Solche offenen Systeme sind über ihren aktuellen Zustand und ihre Vorgeschichte zu
beschreiben. Sie haben keine eigene Dynamik, sondern leihen sie sich von den sie
umgebenden Trajektorien der Einflüsse. Ihre Evolution ist irreversibel, denn die
interne Entwicklung hin zum thermodynamischen Gleichgewicht definiert sozusagen
den Zeitpfeil als zunehmende Entropie. Evolution ist ein beständiges Werden und
Vergehen.
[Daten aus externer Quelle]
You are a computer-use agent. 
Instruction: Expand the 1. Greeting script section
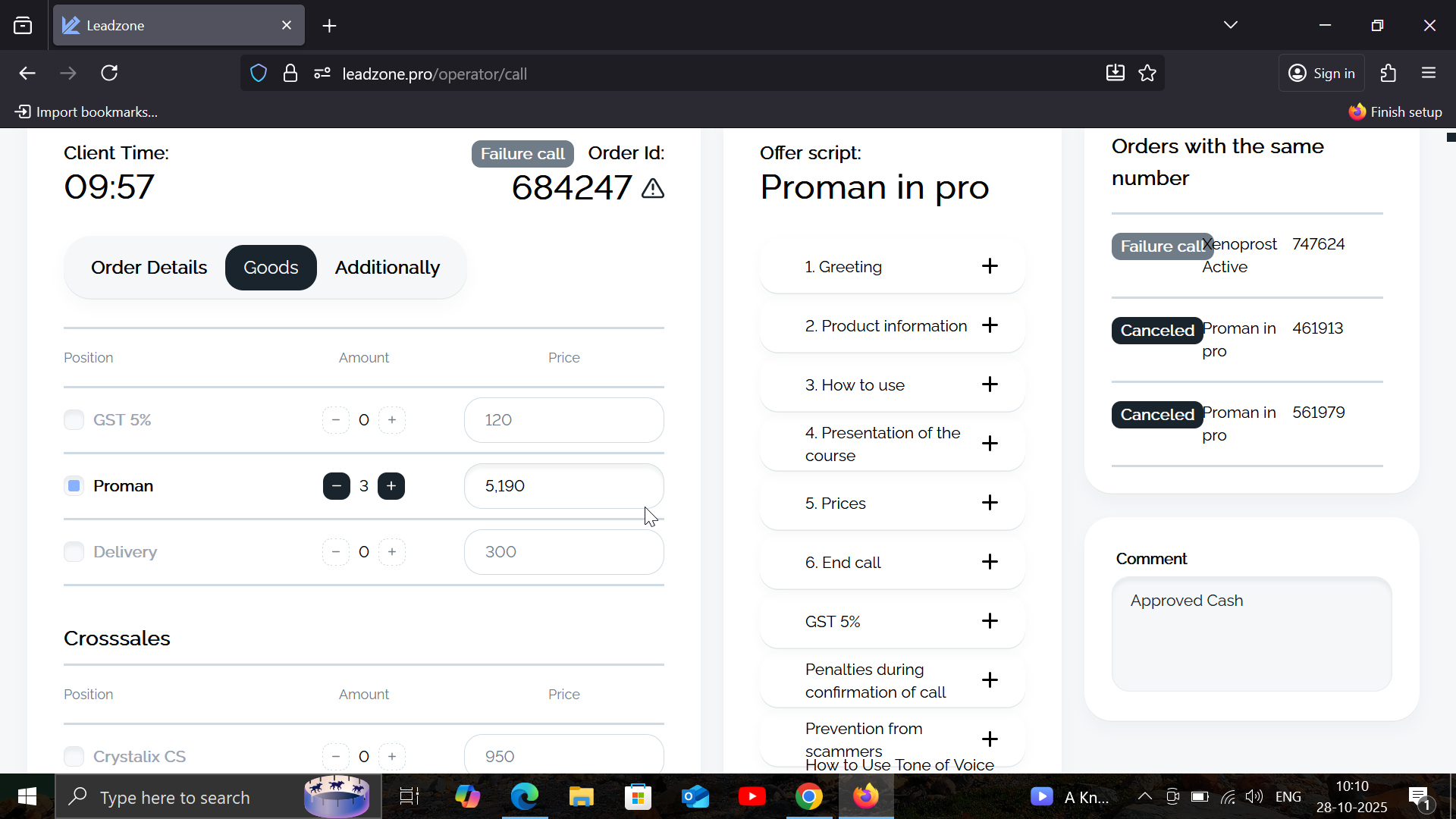tap(989, 266)
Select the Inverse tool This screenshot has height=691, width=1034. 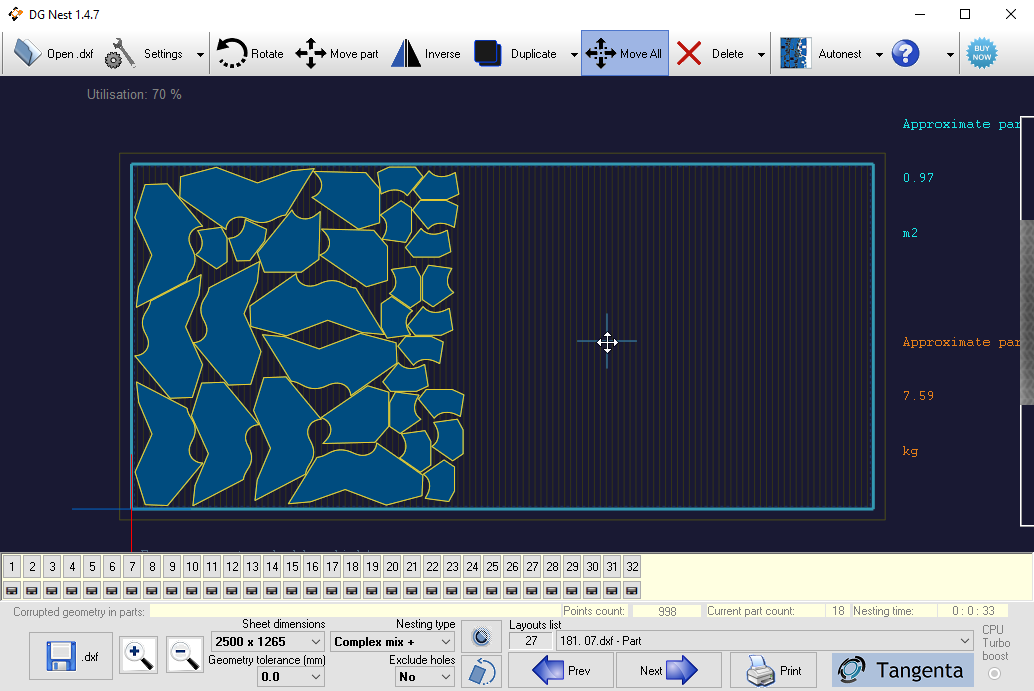pos(426,53)
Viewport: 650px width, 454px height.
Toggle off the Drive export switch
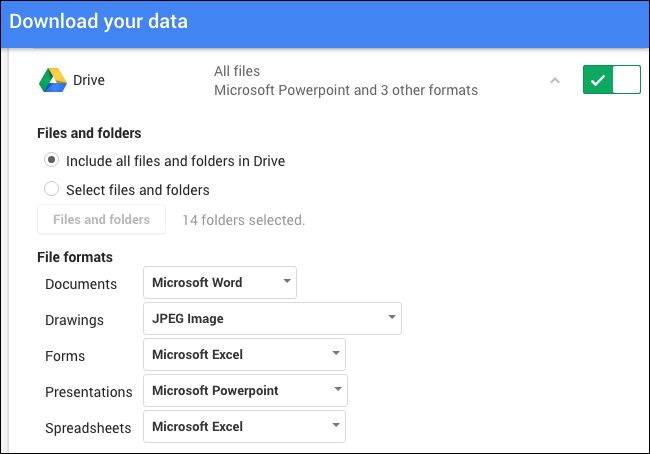tap(611, 80)
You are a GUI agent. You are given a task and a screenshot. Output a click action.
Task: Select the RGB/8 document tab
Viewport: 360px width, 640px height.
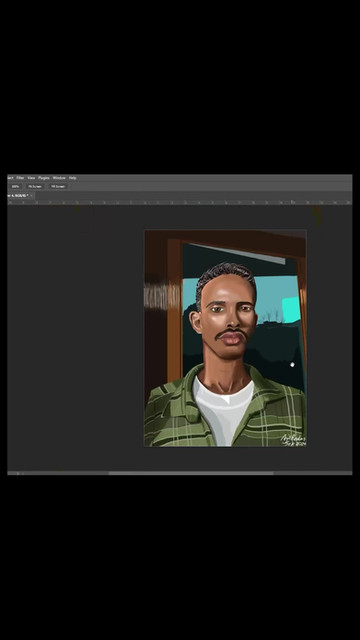(x=18, y=196)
Die analogen Termini der Naturwissenschaften sind die Entwicklung von
Negentropie und Entropie.
Die Analyse der Rahmenbedingungen gibt also Hinweise auf die wirtschaftliche
Evolution, ihre Dynamik und die möglichen Wege in die Zukunft. Sie lässt
Rückschlüsse auf die Potenziale zu, aber auch auf die konkreten
Handlungsmöglichkeiten zur Steuerung langfristiger Entwicklungen mit
ökonomischen Konsequenzen. Der Blick auf die Entwicklung der externen Faktoren
schärft die Sicht für die Evolution. Die quantitative Analyse ökonomischer Größen
(Ökonometrie) zeigt allenfalls die Annäherung an ein statisches Gleichgewicht.